Selected text:
Google’s Street View allows virtual tours of the British Museum

Museums aren’t renowned for being the most forward thinking of places, but there are signs of them slowly moving with the times.  For instance, I wrote recently about a project undertaken at the Guggenheim in New York that aims to place visitors fully into the art they’re viewing.

Visitors are first placed in a marketplace of possible future worlds.  These include things such as bloodless wars or weather we can manage.

Visitors are given 10,000 units of currency that they can then use to invest in the futures they like the most.  Currency can be earned by sharing various insights and articles related to each future.

The trading activity in each platform is then shown in a visual display that demonstrates market activity in real-time to allow visitors to see which of the futures appear to be gaining traction.

Data provided:
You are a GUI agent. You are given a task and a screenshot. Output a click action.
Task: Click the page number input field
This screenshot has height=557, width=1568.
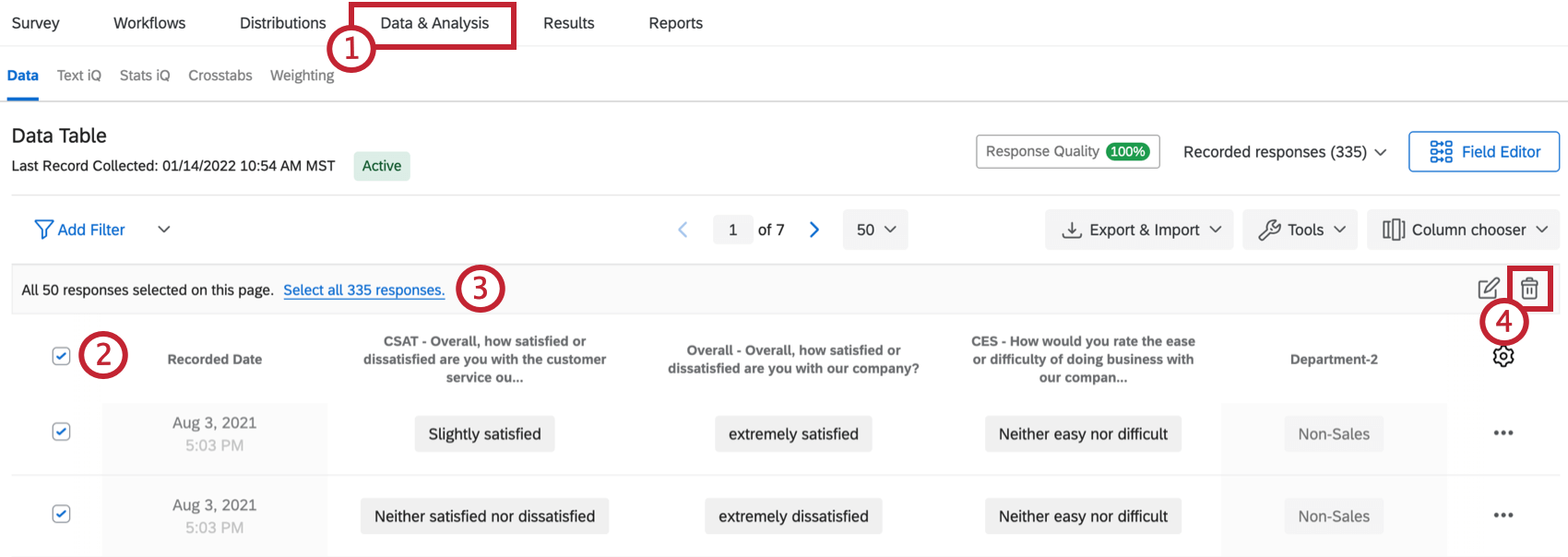pyautogui.click(x=732, y=230)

To be done:
- A) In the museum article, how much currency are visitors given to invest?
- B) According to the museum article, why is the trading activity shown in a real-time visual display?
Rely only on the museum article.

Task solutions:
- A) Visitors are given 10,000 units of currency.

- B) The display shows market activity in real time so that visitors can see which of the possible futures appear to be gaining traction.